Para Lovano no me hubieran dolido trescientos más. Aún no había escuchado
Streams of Expression pero venía con un noneto, lo que me hacía recordar los buenos momentos de su
52 Street Themes, en cuyo recuerdo, y supongo que en el de Tadd Dameron, pudimos escuchar
On a Misty Night. Los dos primeros temas
Streams y
Cool sonaron un poco anárquicos, no siendo esa su intención. Una ecualización poco medida hacía por ejemplo que el contrabajo de Dennis Irwin (por otro lado implacable y vigoroso, con un walking granítico) eclipsara al conjunto y sobre todo al sonido del piano. El mismo Lovano se acercó un par de veces al amplificador del bajista para tratar de ajustar este problema. Algo pasaba también con la toma de los micrófonos centrales que servían para el desfile y mejor lucimiento de los solistas; algo no sonaba bien en ese estético deambular en el que se repartían la tarta como en animada francachela.

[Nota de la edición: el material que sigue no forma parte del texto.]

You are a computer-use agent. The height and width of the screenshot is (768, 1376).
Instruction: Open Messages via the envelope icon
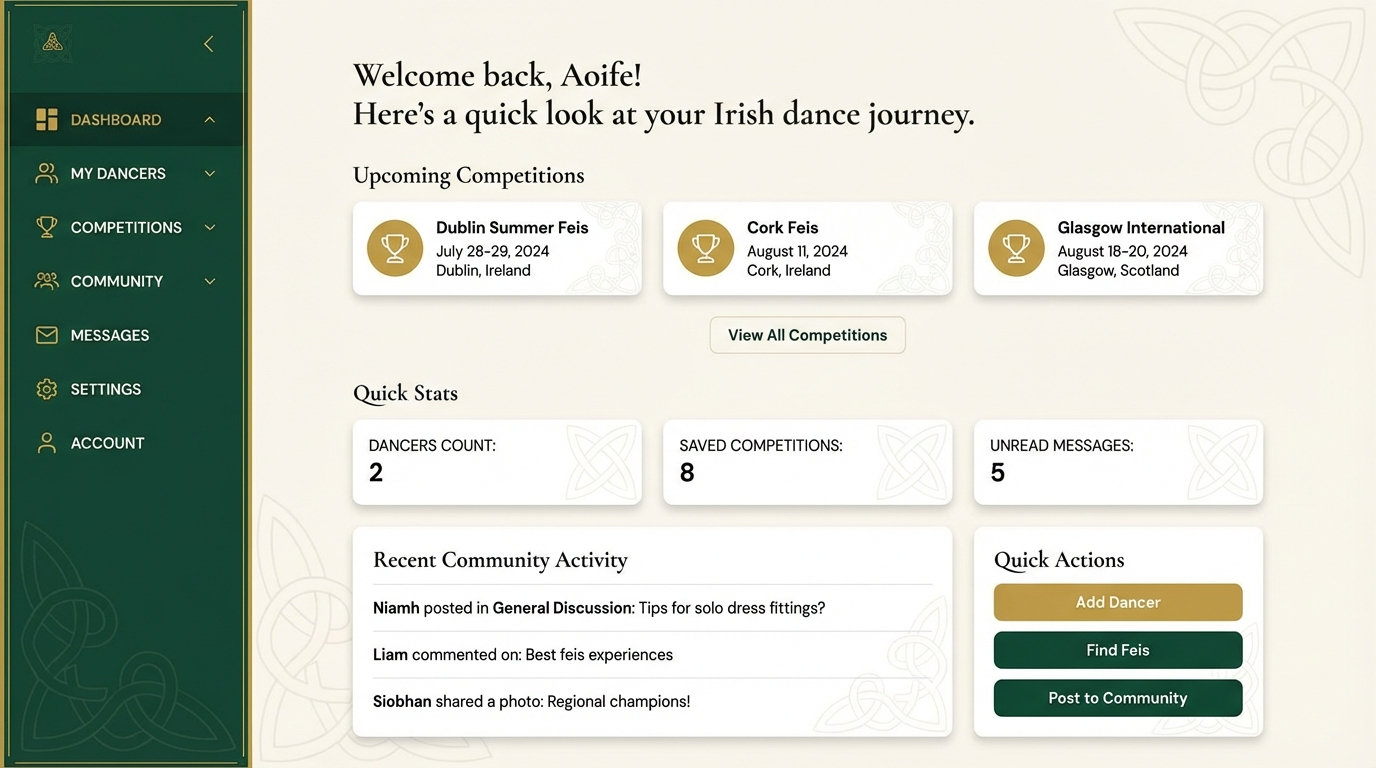[46, 335]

Que Lovano se fuera un momento entre bastidores para cambiarse las gafas por unas oscuras (y no por estética, su aspecto general bien podría confundirse con el de un eterno aspirante a una cátedra de lingüística), hacía pensar que necesitaba de un ambiente más íntimo para sus soplos. Y así fue. Empezaron a adivinarse los primeros compases, prodigiosamente arreglados por Gunther Schuller, de
Moon Dreams, rindiendo pleitesía –alguna cita aquí y allá– pero en absoluto pretendiendo imitar a la tuba band de Davis. Confieso que soy de lágrima fácil y que tuve que hacer uso del moquero. Esta intensidad difícilmente soportable, quizás por el efecto estético del reconocimiento, se mantuvo en las excursiones por
Move y
Boplicity, sonando a veces el conjunto con el sabor de una banda de más músicos, como en un recuerdo a la comodidad del Rebaño de Woody Herman. Lovano se reservaba las exposiciones y el diálogo con el resto de los vientos con su propio estilo, sin tener presente la vigorosa imagen de Konitz, Mulligan o el mismo Davis. De entre las cañas destacaría a Ralph Lalama (veterano de la orquesta de Mel Lewis, como Lovano), un viejo conocido de la escena neoyorquina que contrasta muy bien con el sonido del de Cleveland, al estar Lalama más cerca de las potencias y rugosidades de un Rollins o de un Mobley. Interesantes asimismo me parecieron las maneras de Gary Smulyan (también miembro del Rebaño), con ideas complejas aunque parecieran discretas por una toma deficiente para las particularidades del barítono. El laconismo de Larry Farrell, si bien poco espectacular (y por eso poco aplaudido), me pareció de lo más estimulante.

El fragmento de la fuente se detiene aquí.